◆ **Exercise**
Scan the records below for the line containing "Open the src" and the line containing "Task: Like the comment with 106 likes". Copy both, plus every line between, exactly.

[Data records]
= Beginning of Section =
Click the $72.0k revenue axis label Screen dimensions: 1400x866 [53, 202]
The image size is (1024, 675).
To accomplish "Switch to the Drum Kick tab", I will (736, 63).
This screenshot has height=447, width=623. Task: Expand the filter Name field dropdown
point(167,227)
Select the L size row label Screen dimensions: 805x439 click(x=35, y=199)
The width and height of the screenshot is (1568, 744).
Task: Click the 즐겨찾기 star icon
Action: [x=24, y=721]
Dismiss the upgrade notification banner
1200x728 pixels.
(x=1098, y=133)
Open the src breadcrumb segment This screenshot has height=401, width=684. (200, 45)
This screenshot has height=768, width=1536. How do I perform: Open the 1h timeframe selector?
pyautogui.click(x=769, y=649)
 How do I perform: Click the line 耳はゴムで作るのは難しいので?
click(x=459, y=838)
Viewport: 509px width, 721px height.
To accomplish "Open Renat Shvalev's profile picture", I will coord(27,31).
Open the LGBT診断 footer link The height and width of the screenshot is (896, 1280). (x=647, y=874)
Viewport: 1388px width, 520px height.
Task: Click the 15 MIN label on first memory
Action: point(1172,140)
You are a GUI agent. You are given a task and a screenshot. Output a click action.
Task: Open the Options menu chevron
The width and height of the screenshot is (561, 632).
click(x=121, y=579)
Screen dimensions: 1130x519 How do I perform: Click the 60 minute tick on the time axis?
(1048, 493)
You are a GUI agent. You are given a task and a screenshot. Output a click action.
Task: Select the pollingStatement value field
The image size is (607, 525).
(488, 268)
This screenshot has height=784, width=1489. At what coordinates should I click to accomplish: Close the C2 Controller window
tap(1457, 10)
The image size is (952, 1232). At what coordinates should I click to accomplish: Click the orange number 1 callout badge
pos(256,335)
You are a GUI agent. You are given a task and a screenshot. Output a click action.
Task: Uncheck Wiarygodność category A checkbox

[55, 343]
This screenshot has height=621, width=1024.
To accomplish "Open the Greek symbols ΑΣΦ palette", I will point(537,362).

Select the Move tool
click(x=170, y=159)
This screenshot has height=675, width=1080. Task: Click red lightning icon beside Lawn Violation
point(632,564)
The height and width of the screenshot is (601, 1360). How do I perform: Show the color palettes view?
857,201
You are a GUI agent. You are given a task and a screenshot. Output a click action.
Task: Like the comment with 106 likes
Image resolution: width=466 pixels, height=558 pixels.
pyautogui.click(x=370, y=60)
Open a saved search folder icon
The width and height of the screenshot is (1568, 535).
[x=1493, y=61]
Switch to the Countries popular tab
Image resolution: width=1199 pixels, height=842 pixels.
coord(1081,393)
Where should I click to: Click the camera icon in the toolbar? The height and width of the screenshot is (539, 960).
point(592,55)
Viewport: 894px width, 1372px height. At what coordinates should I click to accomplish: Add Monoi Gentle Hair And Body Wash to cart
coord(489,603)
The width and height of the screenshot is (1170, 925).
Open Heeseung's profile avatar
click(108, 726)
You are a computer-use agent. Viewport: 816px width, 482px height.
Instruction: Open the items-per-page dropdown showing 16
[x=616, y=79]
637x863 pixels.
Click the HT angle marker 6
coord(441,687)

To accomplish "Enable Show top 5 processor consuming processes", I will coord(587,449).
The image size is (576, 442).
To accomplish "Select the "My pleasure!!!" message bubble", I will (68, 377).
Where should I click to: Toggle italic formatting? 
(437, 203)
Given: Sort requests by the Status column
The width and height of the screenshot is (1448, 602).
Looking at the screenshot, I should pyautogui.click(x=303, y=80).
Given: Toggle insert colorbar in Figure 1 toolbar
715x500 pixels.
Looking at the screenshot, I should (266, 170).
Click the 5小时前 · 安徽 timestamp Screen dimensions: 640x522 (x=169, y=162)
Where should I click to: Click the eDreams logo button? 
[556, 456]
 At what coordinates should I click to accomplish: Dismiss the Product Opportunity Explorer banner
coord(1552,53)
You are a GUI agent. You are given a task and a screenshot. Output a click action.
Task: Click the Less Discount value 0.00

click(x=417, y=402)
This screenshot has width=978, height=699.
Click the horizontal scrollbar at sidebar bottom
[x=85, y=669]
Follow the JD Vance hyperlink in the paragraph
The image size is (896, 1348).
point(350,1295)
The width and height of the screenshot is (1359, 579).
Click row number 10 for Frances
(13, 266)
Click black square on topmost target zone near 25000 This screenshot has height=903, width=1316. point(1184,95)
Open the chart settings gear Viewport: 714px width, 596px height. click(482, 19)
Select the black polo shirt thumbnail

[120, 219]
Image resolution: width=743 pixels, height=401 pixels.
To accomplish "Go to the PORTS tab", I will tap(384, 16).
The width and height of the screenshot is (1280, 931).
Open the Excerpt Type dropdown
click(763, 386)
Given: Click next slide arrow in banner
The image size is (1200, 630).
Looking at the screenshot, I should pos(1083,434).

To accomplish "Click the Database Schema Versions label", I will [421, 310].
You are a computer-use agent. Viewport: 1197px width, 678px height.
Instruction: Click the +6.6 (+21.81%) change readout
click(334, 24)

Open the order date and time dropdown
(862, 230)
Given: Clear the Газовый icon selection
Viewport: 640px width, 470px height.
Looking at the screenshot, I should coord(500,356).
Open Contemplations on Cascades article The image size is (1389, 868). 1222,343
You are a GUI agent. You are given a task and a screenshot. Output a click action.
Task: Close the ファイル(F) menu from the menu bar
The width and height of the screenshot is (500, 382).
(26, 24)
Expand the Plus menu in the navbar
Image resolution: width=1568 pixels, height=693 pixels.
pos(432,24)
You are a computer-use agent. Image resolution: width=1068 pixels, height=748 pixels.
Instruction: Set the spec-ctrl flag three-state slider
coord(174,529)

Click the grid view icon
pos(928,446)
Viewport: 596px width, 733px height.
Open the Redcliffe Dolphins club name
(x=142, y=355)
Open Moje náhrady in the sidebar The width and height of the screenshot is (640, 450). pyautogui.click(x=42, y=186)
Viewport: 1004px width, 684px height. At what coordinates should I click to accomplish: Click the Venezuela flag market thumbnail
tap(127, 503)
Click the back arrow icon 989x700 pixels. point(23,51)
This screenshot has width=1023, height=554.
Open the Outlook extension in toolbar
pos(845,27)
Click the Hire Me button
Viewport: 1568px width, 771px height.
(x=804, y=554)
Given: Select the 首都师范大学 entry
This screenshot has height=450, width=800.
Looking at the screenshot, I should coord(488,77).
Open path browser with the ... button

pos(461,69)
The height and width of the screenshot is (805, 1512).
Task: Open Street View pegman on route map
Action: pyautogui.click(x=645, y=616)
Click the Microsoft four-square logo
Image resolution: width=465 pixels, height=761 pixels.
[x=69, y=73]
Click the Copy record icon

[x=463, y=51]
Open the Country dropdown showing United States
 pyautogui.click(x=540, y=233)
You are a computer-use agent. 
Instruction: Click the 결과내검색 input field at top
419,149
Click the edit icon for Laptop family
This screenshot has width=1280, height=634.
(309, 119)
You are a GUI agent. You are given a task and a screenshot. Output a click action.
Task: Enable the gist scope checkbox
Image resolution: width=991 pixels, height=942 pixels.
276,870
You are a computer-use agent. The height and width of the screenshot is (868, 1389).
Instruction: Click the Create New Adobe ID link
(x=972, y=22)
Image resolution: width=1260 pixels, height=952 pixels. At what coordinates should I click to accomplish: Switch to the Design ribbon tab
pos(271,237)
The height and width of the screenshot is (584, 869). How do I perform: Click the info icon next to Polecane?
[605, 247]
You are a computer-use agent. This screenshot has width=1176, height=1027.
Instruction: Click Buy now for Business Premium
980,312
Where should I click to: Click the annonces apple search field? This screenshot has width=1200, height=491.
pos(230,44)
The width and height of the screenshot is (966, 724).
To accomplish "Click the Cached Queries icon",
= End of Section =
◆ **Answer for the task**
Open the src breadcrumb segment This screenshot has height=401, width=684. (200, 45)
This screenshot has height=768, width=1536. How do I perform: Open the 1h timeframe selector?
pyautogui.click(x=769, y=649)
 How do I perform: Click the line 耳はゴムで作るのは難しいので?
click(x=459, y=838)
Viewport: 509px width, 721px height.
To accomplish "Open Renat Shvalev's profile picture", I will coord(27,31).
Open the LGBT診断 footer link The height and width of the screenshot is (896, 1280). (x=647, y=874)
Viewport: 1388px width, 520px height.
Task: Click the 15 MIN label on first memory
Action: point(1172,140)
You are a GUI agent. You are given a task and a screenshot. Output a click action.
Task: Open the Options menu chevron
The width and height of the screenshot is (561, 632).
click(x=121, y=579)
Screen dimensions: 1130x519 How do I perform: Click the 60 minute tick on the time axis?
(1048, 493)
You are a GUI agent. You are given a task and a screenshot. Output a click action.
Task: Select the pollingStatement value field
The image size is (607, 525).
(488, 268)
This screenshot has height=784, width=1489. At what coordinates should I click to accomplish: Close the C2 Controller window
tap(1457, 10)
The image size is (952, 1232). At what coordinates should I click to accomplish: Click the orange number 1 callout badge
pos(256,335)
You are a GUI agent. You are given a task and a screenshot. Output a click action.
Task: Uncheck Wiarygodność category A checkbox

[55, 343]
This screenshot has height=621, width=1024.
To accomplish "Open the Greek symbols ΑΣΦ palette", I will point(537,362).

Select the Move tool
click(x=170, y=159)
This screenshot has height=675, width=1080. Task: Click red lightning icon beside Lawn Violation
point(632,564)
The height and width of the screenshot is (601, 1360). How do I perform: Show the color palettes view?
857,201
You are a GUI agent. You are given a task and a screenshot. Output a click action.
Task: Like the comment with 106 likes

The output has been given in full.